Mechanism of apoptosis induced by quinoxalone from the myxobacterium Stigmatella eracta WXNXJ-B in B16 mouse melanoma cell line
- Published
- Accepted
- Subject Areas
- Biotechnology, Microbiology, Pharmacology
- Keywords
- Apoptosis, Stigmatella eracta WXNXJ-B, Quinoxalone, Mitochondrial membrane potential, Bax, Caspase-3
- Copyright
- © 2017 Wang et al.
- Licence
- This is an open access article distributed under the terms of the Creative Commons Attribution License, which permits unrestricted use, distribution, reproduction and adaptation in any medium and for any purpose provided that it is properly attributed. For attribution, the original author(s), title, publication source (PeerJ Preprints) and either DOI or URL of the article must be cited.
- Cite this article
- 2017. Mechanism of apoptosis induced by quinoxalone from the myxobacterium Stigmatella eracta WXNXJ-B in B16 mouse melanoma cell line. PeerJ Preprints 5:e2703v1 https://doi.org/10.7287/peerj.preprints.2703v1
Abstract
The biological activities of quinoxalone, a novel small molecular substance isolated from the broth of the myxobacterium Stigmatella eracta WXNXJ-B, was investigated. This study was designed to determine the anti-proliferative, apoptotic property of quinoxalone, using B16 mouse melanoma cells as a model system. The results showed that quinoxalone has antitumor activity and can significantly inhibit the proliferation of B16 cells. The extent and the timing of apoptosis were strongly dependent on the dose. After treating with quinoxalone and staining with Hoechst 33342, B16 cells showed typical apoptotic morphological features such as chromatin condensation by fluorescent microscopy. DNA isolated from B16 cells cultured with quinoxalone showed a typical DNA ladder of apoptosis in agarose gel electrophoresis. Further investigation results showed that the apoptotic machinery of B16 induced by quinoxalone was associated with drop in mitochondrial membrane potential from 5.35% to 23.7%, up-regulation of Bax and down-regulation of Bcl-2 in a dose-dependent manner. And a significant increased activation of caspase-3. Our finding suggests that quinoxalone could suppress the growth of B16 cells and reduces cell survival via disturbing mitochondrial membrane potential and inducing apoptosis of tumor cells.
Author Comment
This is a submission to PeerJ for review.
Supplemental Information
The influence of quinoxalone on B16 cells observed by inverted microscope
B16 cells were plated onto glass cover slips in 6-well plates and treated with quinoxalone for 48 h. Then, cells were washed twice with PBS, fixed with 1% glutaraldehyde, stained with Hoechst 33342 for 15 min at room temperature. Nuclear morphology was examined by fluorescence microscope.

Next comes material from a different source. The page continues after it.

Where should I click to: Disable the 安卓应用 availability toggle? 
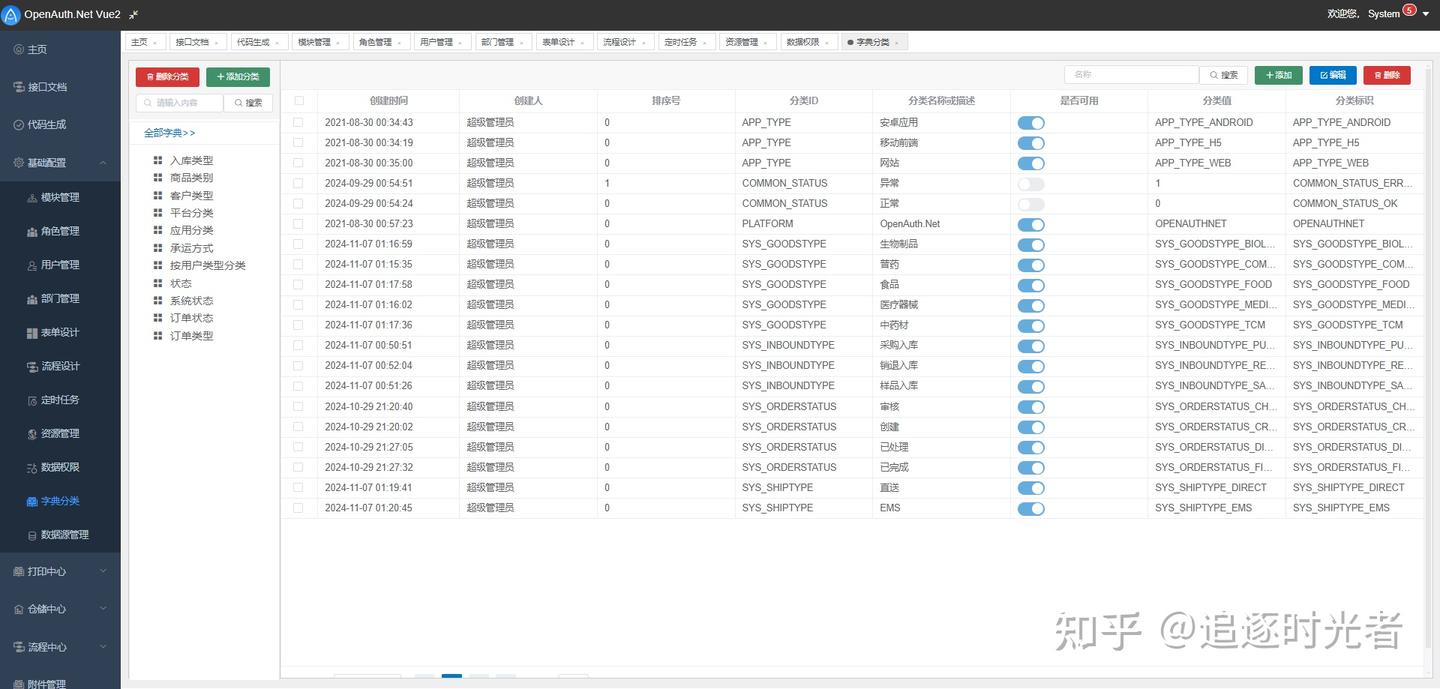pyautogui.click(x=1031, y=122)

Fluorescence micrographs of B16 cells
B16 cells were treated without (A) and with quinoxalone (B: 5 μg/mL, C: 10 μg/mL) for 48 h. White arrow were the normal cells in A. White arrow were the apoptosis cells in B and C .

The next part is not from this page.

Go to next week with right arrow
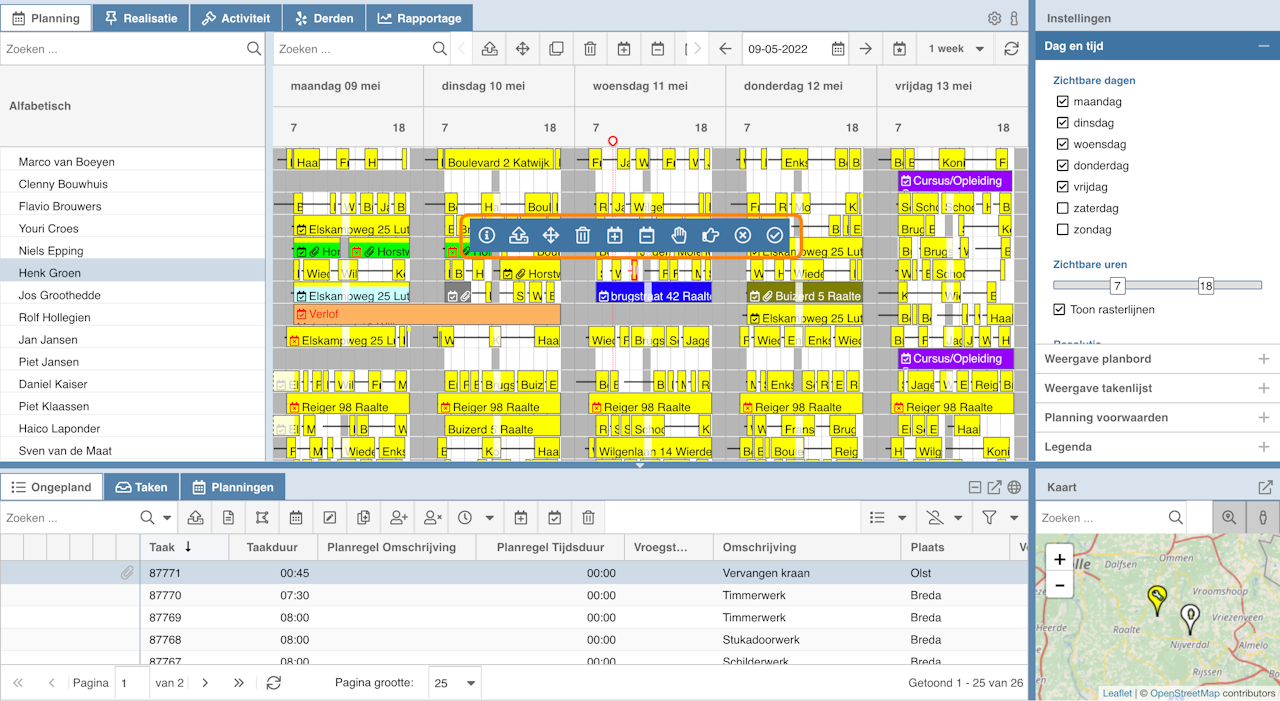Image resolution: width=1280 pixels, height=701 pixels. 866,49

Effect of quinoxalone on DNA of B16 cells
B16 cells were treated with different dose of quinoxalone for 48h. Isolated DNA was analysed in agarose gel electrophoresis as described in Material and Methods. 200 bp DNA ladder marker (novoprotein, China) was used as marker (M) of DNA fragment size.
Effect of quinoxalone on mitochondrial transmembrane potential in B16 cells
After treatment without (A,control) and with 2.5 µg/mL (B) , 5 µg/mL(C), 10 µg/mL (D) quinoxalone for 48 h, the cells were double-stained with Rhodamine-123 and PI for 30 min, respectively. The percentages of PI negative and low-staining (Rh123-PI-) group represent the apoptotic cell group.
Effect of quinoxalone on the expression of Bax, Bcl-2 and P53 protein
Cells were treated without (control) and with 5, 10 µg/mL quinoxalone for 48 h. After washing with 75% ethanol, the cells were respectively incubated with anti-Bcl-2 antibody, anti-Bax antibody and anti-53 antibody. Then, the cells were incubated with FITC-conjugated secondary goat anti-mouse IgG. Bax (A), Bcl-2 (B) and p53 (C) levels were checked by flow cytometry.